The weather is exceptional; since the day I came home from Cross and Passion there has not been one cloud in the sky. I love the weather when it is like this, when every day is the same as the one before and it seems that they will go on like this forever—day after day after day of perfect, unchanging blue, when the sun rises at four in the morning and sets so late that it never gets properly dark at all and the whole world seems suspended somewhere beyond time, changeless, like a flower in a glass paperweight. The air feels strangely charged, as if This World and the Otherworld are at the closest points of their orbits and the friction of their passage is being translated into a lazy, sensual magic. It is quite impossible to concentrate on anything for more than a few minutes without my imagination flying away like mayflies above the minnow-burn—one minute hovering in one place, the next, somewhere else, so fast you would think they had the gift of instantaneous movement. With everything so pregnant
and potential, it seems impossible that there has been no faery manifestation; yet every day since I came home I have gone into Bridestone Wood, expecting, hoping, wanting to see something. But there is nothing! Not even that sensation of watching I remember from the spring, and again, that time in the bower, just before…
Perhaps the problem is that I am expecting too hard. Faeries have always been tricksome, flighty creatures. Maybe when I stop wanting something to happen, then something will happen, but oh, how difficult it is not to want the thing which deep down in your heart you want more than anything.

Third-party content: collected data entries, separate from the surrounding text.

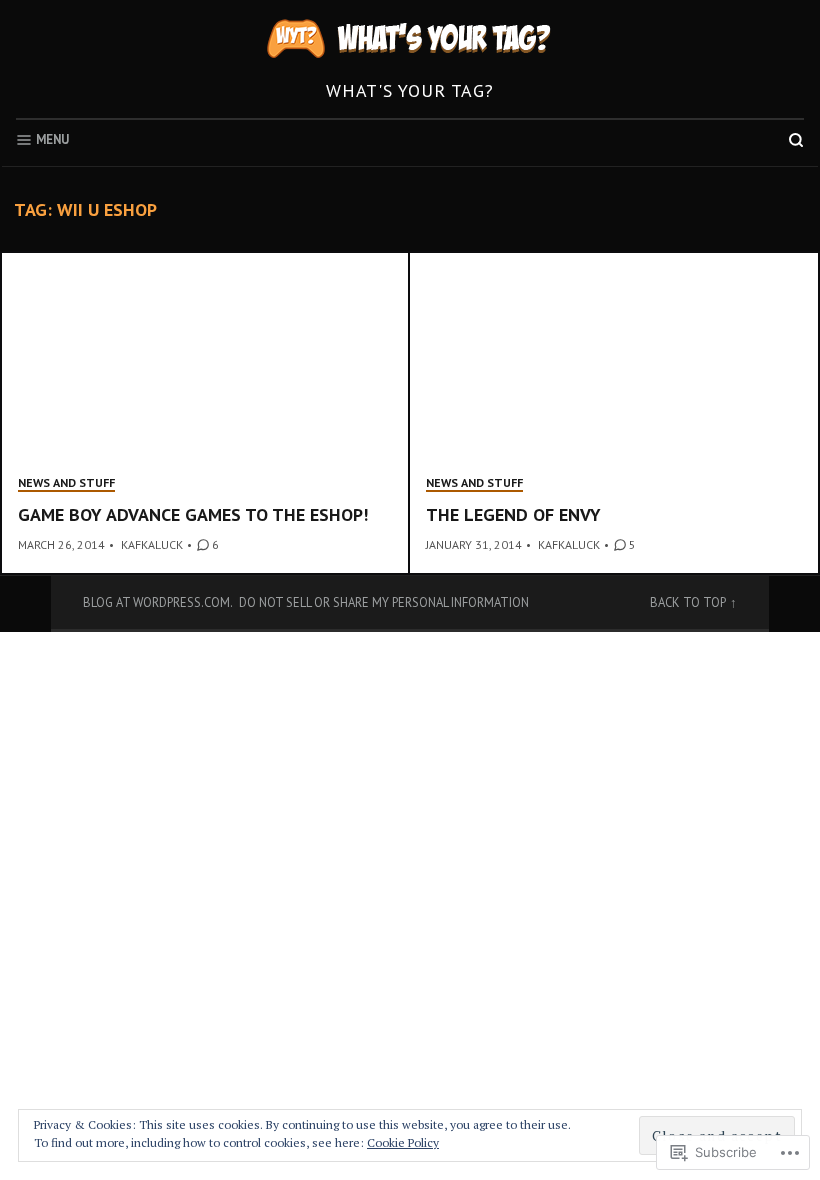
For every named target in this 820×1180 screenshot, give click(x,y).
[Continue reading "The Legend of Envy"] (614, 413)
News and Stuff (66, 482)
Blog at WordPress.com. (158, 602)
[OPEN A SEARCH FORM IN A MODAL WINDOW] (796, 140)
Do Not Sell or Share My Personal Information (384, 602)
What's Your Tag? (410, 90)
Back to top (688, 602)
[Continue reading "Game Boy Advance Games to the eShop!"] (206, 413)
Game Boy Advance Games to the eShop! (193, 514)
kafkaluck (152, 544)
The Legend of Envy (513, 514)
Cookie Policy (403, 1142)
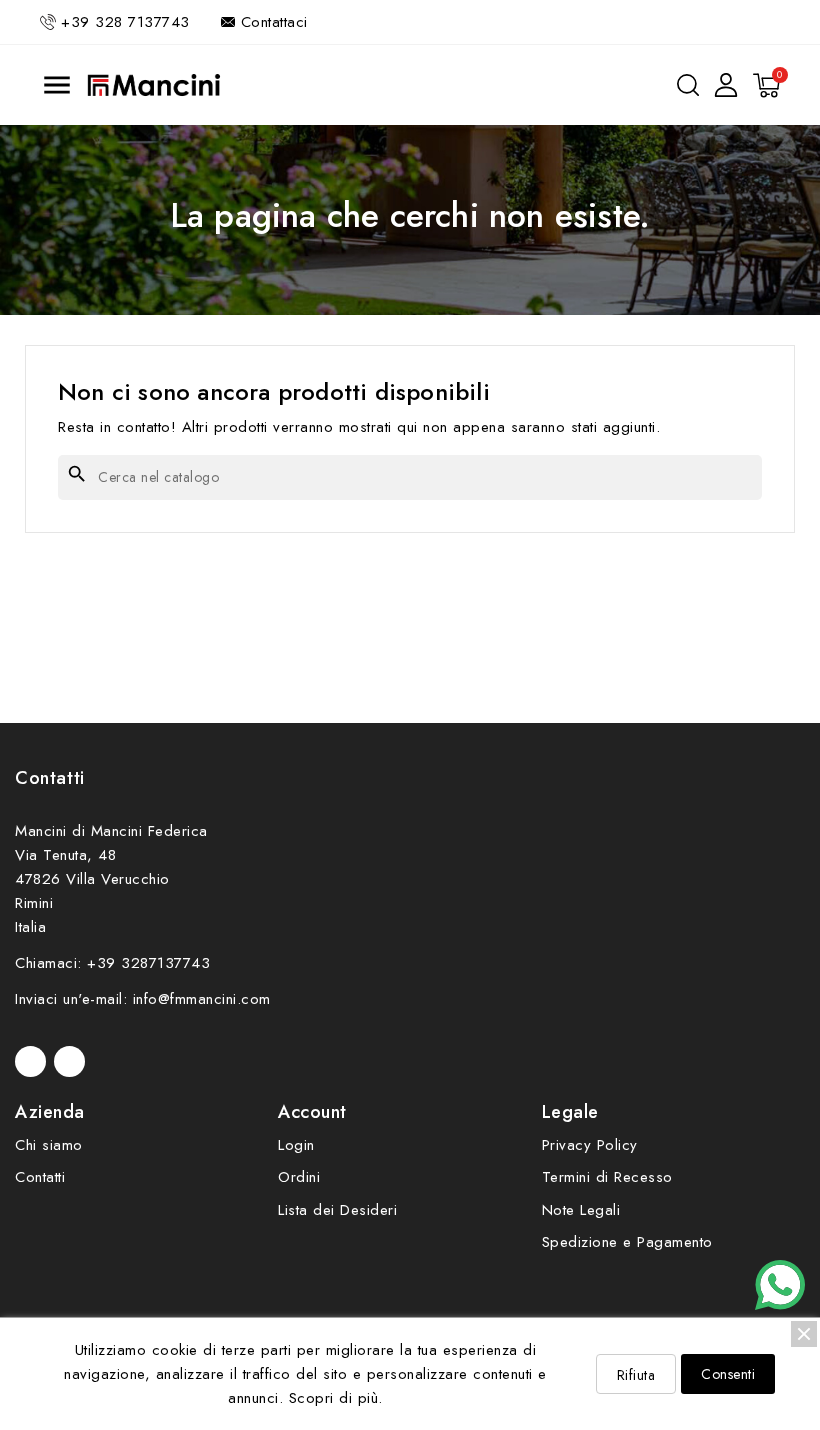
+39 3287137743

Mummy has been working in the garden—how, in this heat, I don’t know. All I want to do is flop about in a sun frock, but she is hard at it, researching a book. Not a book of poetry this time, she told me, but a proper book, a serious book. It will be called The Twilight of the Gods, she thinks, and it will be about how Christianity has dethroned the old, elemental gods of the Celts, first driving them underground to become the Host of the Hollow Hills, the sidhe; and ultimately, to reduce them into leprechauns and pookahs and brownies and Trooping Faeries. That seems to me like a sad and terrible end for the old gods who could be many things at once—young and old, male and female, human and animal. Much better, I told Mummy, for them all to have died in some great and noble last battle than to dwindle and shrivel like the old generals at Kilmainham Hospital with their medals and bath chairs, changed into green-gaitered pixies guarding crocks of gold. Mummy agreed, but said that the secret of the Old Gods was that they were never totally defeated by Christianity; they merely changed form again and went more deeply into the land. Irish Catholicism, she maintained, contains many elements that are not Christian at all but stem directly from the old pagan religions. Many Irish saints are just old gods and goddesses sealed with the Pope’s stamp of respectability, and the so-called Holy Wells, like the one at Gortahurk where Mrs. O’Carolan goes for her rheumatism, are nothing more than old Celtic votive sites to the water spirits. Old sacrificial stones were often decorated over with new Christian symbols. There is a standing stone in a village in County Fermanagh where an old deity has been converted into a bishop, complete with bell, crozier, and mitre! And many of the Church festivals, including Christmas, Michaelmas, and Halloween, are the old Celtic festivals of Lughnasadh and Samhain, Christianized, tamed and stripped of their old pagan power, like lions in a circus with their teeth pulled.